The core MICOS complex subunit Mic60 has been substituted by two cryptic mitofilin-containing proteins in Euglenozoa

Cristae enclose respiratory chain protein complexes, making them the bioenergetic subcompartments of mitochondria. The MICOS complex is among the inducers of sharp membrane curvature needed for crista formation. Resembling the respiratory chain complexes, MICOS is organized around a core protein, the mitofilin-domain bearing Mic60, that was inherited from the alphaproteobacterial progenitor of mitochondria. Extant alphaproteobacteria express Mic60 to form their own bioenergetic subcompartments, demonstrating the permeance of Mic60’s form and function during the long span of prokaryotic and eukaryotic evolution.
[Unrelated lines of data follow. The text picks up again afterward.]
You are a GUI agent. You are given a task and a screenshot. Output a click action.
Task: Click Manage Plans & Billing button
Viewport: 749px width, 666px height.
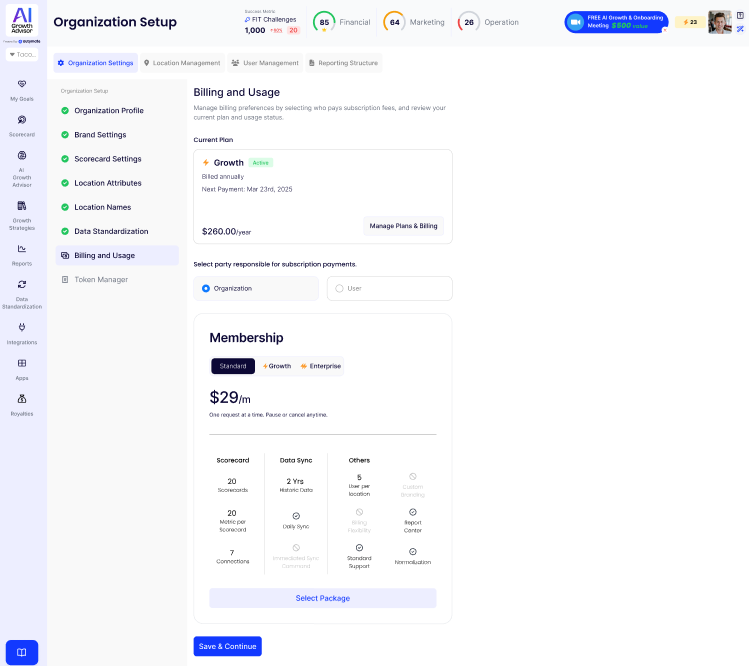403,226
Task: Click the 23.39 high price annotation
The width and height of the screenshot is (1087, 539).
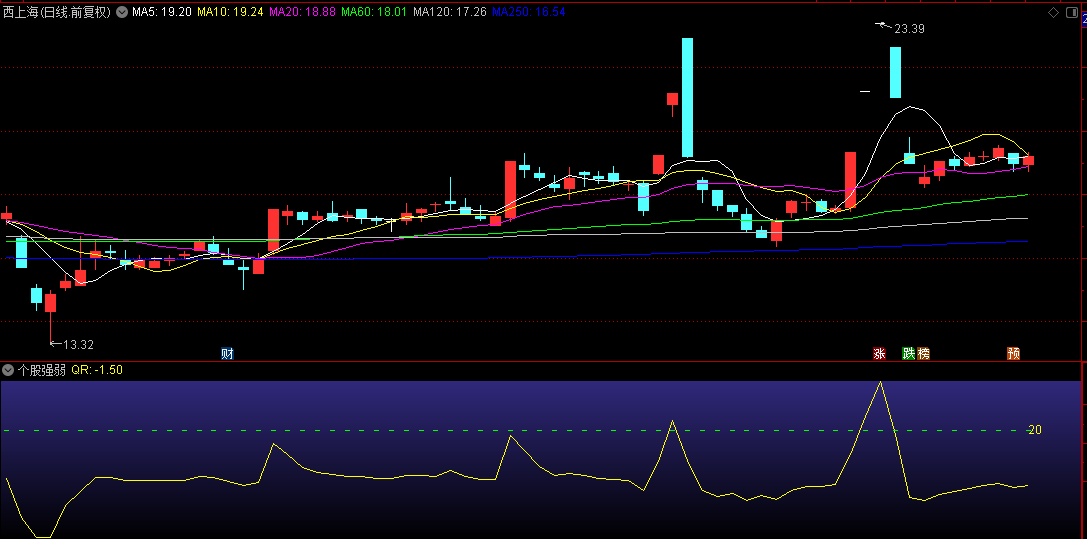Action: pyautogui.click(x=908, y=29)
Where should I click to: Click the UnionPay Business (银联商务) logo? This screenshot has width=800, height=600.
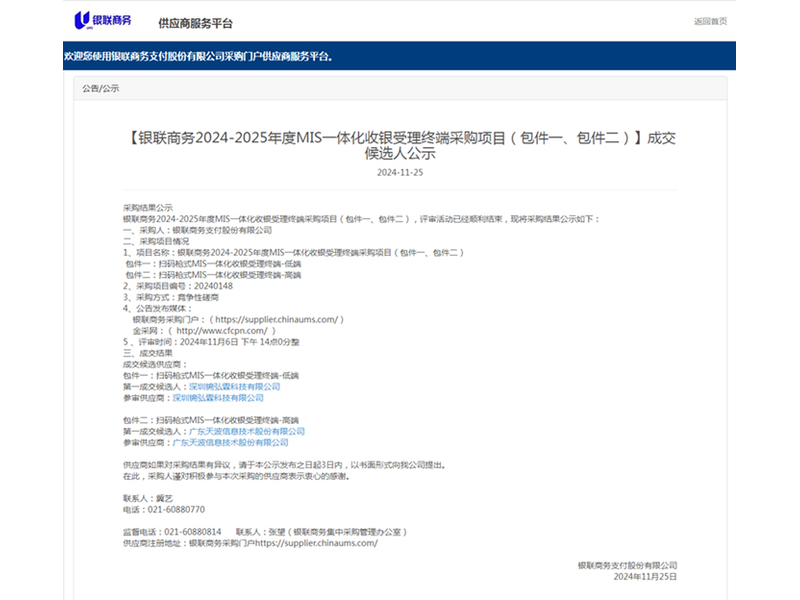[102, 20]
Yet, unlike virtually all aerobic eukaryotes, Mic60 is not encoded in any genome of the multifarious protists that comprise the phylum Euglenozoa, including trypanosomes. Here, we show that Mic60 has been replaced in euglenozoans by two cryptic mitofilin domain-containing MICOS subunits, Mic34 and Mic40. Sharply contrasting Mic60 from two domains of life, these are not integral membrane proteins. Reverse genetics revealed they are intertwined with the oxidative protein folding pathway required for mitochondrial–and crista–biogenesis, veiling a potential membrane remodeling role. Nevertheless, Mic34 binds to phospholipid bilayers in vitro . Mic34 and Mic40 heterologous expression remodels gammaproteobacterial cytoplasmic membranes, like prokaryotic and eukaryotic Mic60. Astoundingly, Mic34 overexpression elaborates the simplified tubular mitochondrion of a Trypanosoma brucei life cycle stage with repressed oxidative phosphorylation. The structural correspondence of Mic34’s mitofilin domain to Mic60’s predicted mutations to conserved motifs that ablated Mic34’s mitochondria-remodeling activity. Thus, the mitofilin protein family is more diverse than originally supposed, with two of its structurally most divergent members altering the core of euglenozoan MICOS.